SHORT PROBLEM A -
In the forum thread about the 55 gallon tank setup, how much did the first poster pay for the purchase?
SHORT PROBLEM B -
List every item that the forum thread about the 55 gallon tank setup says came with the first poster's purchase.
SHORT PROBLEM C -
Write the next reply in the forum thread about the 55 gallon tank setup, following the last line of that thread.
-- Start of SELECTION --
# New to me 55 gallon setup



## nitewolf (Feb 16, 2013)

As you can see from the first picture this is the 55 gallon tank I got (quite a steal actuall) Picked up everything in this pic minus the stand, but I was able to create my own stand with minimal work. 55 gallon tank, hoods/lights, heater, filter, all the decor, gravel and a few community fish for 100 bucks. Second picture is the tank in it's new home with me testing the stability of the stand I made, and the last picture is the tank as it stands right now. I want to add some more live plants to it a few more cory cats and some ghost shrimp. All in all it was a steal that I couldn't pass up.


----------



## MoneyMitch (Aug 3, 2009)

gotta say i like it, my daughter would love it like the colors and decor not very tradittional but i think thats what i liek about it!


----------



## nitewolf (Feb 16, 2013)

Thank you. My Fiance and I like things unique, so hence the different look to the tank. I'll try to add some more pictures I took the other night of the "residents" of the tank lol


----------



## MoneyMitch (Aug 3, 2009)
-- End of SELECTION --
-- Start of EXTRACTED MATERIAL --
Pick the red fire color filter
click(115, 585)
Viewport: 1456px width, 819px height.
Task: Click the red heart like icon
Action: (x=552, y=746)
-- End of EXTRACTED MATERIAL --
TASK RESPONSE A -
100 bucks.

TASK RESPONSE B -
55 gallon tank, hoods/lights, heater, filter, all the decor, gravel, a few community fish

TASK RESPONSE C -
just noticed i see ur heaters standing straight up and down, put them on a angle they operate much better this way.


----------



## Olympia (Aug 25, 2011)

Awesome! What sorts of fish are in there?


----------



## nitewolf (Feb 16, 2013)

Gouramis, cory cats, platys, mollys, an angel fish, black neon tetras and a few of the survivors that came with the tank. It's all community fish. Glad you like it. My next step is converting it to sand instead of gravel.


----------



## MoneyMitch (Aug 3, 2009)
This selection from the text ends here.